(Dataset excerpts):
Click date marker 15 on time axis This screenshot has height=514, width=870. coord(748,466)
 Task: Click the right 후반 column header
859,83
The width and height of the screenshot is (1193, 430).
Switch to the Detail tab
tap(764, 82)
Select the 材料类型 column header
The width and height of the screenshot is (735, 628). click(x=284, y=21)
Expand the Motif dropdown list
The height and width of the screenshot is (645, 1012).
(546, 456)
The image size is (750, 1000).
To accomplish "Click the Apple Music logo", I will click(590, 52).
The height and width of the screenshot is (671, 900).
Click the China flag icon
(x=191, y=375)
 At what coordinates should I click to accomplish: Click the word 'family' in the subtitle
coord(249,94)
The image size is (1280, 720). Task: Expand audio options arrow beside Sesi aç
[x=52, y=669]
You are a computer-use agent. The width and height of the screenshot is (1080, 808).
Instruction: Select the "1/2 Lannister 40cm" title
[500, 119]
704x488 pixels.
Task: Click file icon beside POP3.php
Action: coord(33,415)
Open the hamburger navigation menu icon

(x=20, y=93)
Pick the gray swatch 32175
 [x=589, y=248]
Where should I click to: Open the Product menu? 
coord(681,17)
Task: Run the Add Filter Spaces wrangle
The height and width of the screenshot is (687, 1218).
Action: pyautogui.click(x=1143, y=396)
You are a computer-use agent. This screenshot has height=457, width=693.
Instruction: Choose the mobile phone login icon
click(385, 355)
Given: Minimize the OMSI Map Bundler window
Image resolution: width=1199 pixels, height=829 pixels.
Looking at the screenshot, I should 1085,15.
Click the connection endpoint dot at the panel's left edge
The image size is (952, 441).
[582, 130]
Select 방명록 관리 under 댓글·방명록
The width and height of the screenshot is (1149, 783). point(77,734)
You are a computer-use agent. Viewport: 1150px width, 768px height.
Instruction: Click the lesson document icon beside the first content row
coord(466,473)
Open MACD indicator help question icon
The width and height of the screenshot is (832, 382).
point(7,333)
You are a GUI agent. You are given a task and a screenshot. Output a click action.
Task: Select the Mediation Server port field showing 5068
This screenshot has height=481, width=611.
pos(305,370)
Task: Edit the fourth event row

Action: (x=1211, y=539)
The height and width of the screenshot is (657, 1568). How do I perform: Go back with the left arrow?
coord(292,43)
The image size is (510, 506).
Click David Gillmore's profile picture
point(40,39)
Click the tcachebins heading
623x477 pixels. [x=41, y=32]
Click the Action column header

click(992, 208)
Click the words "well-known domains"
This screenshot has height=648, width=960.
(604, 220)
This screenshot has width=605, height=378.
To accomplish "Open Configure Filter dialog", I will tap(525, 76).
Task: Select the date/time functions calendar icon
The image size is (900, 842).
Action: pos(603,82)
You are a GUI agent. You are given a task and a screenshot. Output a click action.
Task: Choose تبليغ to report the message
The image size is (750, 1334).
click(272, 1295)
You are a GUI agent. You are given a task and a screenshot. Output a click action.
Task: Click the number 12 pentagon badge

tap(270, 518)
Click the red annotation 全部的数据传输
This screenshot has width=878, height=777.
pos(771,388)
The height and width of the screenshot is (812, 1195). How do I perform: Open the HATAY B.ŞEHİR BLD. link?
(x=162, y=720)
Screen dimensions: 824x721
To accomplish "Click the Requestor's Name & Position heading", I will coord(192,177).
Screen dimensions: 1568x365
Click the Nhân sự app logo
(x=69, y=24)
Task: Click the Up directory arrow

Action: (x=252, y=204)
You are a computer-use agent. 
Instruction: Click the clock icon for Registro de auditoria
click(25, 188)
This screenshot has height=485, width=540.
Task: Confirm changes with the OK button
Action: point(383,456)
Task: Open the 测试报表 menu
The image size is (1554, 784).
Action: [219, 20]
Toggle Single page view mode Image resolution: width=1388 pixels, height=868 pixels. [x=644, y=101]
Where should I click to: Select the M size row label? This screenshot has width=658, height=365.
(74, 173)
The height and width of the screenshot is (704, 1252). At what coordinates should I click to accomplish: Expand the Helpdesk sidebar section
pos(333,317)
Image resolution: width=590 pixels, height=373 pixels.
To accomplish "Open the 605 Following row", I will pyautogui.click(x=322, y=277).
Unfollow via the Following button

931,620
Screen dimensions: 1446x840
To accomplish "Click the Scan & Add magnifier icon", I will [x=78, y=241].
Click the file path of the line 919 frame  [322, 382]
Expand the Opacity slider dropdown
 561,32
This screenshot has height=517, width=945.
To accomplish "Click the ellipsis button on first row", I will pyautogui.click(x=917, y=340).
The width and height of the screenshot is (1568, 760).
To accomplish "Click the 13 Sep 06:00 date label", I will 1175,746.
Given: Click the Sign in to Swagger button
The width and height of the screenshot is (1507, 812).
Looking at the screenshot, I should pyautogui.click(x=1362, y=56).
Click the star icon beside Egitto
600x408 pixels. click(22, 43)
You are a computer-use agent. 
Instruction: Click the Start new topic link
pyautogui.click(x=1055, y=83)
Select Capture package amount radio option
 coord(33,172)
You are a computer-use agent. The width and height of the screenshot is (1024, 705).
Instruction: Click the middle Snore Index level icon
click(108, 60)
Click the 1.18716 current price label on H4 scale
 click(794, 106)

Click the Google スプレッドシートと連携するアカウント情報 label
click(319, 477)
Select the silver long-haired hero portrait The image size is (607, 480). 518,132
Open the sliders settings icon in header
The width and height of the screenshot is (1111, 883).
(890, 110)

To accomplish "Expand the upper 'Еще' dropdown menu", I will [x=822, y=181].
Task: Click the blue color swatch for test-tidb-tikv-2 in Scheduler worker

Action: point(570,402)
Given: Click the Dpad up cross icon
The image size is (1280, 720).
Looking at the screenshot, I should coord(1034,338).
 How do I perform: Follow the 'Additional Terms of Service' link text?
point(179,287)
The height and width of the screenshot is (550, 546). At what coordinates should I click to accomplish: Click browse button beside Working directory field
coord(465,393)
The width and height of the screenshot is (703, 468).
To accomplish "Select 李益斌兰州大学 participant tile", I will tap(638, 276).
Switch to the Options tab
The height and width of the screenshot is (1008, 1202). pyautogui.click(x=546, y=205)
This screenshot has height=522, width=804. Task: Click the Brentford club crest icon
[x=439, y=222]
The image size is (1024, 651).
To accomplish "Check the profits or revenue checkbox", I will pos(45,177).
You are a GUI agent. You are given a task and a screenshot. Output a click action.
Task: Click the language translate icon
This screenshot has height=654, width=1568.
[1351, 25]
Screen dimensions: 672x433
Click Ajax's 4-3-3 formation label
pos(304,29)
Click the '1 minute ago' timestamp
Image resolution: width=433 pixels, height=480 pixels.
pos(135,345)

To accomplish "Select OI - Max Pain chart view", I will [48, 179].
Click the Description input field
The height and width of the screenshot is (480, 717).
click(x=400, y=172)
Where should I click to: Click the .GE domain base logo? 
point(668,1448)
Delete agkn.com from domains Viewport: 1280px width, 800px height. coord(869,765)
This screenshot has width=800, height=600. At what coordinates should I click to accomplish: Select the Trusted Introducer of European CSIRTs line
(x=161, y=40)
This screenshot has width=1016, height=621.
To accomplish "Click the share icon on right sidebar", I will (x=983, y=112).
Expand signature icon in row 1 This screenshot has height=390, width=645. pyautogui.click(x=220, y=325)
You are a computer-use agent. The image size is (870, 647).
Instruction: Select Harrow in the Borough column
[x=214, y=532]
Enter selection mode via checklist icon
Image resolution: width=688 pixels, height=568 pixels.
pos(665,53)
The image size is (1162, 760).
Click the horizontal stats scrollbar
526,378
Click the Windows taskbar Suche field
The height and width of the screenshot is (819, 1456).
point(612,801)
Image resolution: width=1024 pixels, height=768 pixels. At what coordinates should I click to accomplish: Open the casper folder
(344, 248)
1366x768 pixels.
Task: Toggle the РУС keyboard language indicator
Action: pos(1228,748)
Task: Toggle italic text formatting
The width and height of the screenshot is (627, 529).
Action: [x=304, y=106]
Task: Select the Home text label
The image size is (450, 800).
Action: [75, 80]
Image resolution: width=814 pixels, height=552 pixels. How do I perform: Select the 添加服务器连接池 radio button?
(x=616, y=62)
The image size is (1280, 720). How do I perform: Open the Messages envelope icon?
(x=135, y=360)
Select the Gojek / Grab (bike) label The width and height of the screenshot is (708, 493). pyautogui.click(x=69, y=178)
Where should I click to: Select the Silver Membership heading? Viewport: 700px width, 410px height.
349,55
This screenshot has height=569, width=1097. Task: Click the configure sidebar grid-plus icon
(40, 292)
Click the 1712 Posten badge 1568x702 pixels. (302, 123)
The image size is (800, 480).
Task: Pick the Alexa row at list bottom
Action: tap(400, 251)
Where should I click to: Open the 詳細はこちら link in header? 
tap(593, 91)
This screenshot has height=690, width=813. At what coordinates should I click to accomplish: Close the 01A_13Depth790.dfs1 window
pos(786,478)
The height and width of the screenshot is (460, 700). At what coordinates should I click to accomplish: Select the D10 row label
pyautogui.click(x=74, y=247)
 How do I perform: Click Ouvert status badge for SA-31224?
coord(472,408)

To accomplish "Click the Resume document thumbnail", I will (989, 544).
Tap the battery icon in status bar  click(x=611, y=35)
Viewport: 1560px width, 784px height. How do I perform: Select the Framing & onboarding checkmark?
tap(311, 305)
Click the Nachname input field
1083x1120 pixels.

(Work to complete): Set down precisely the lines above between the line holding "Where should I click to: Select the M" and the line holding "Image resolution: width=590", inclusive, and nothing beyond them.

(Response):
Where should I click to: Select the M size row label? This screenshot has width=658, height=365.
(74, 173)
The height and width of the screenshot is (704, 1252). At what coordinates should I click to accomplish: Expand the Helpdesk sidebar section
pos(333,317)
Image resolution: width=590 pixels, height=373 pixels.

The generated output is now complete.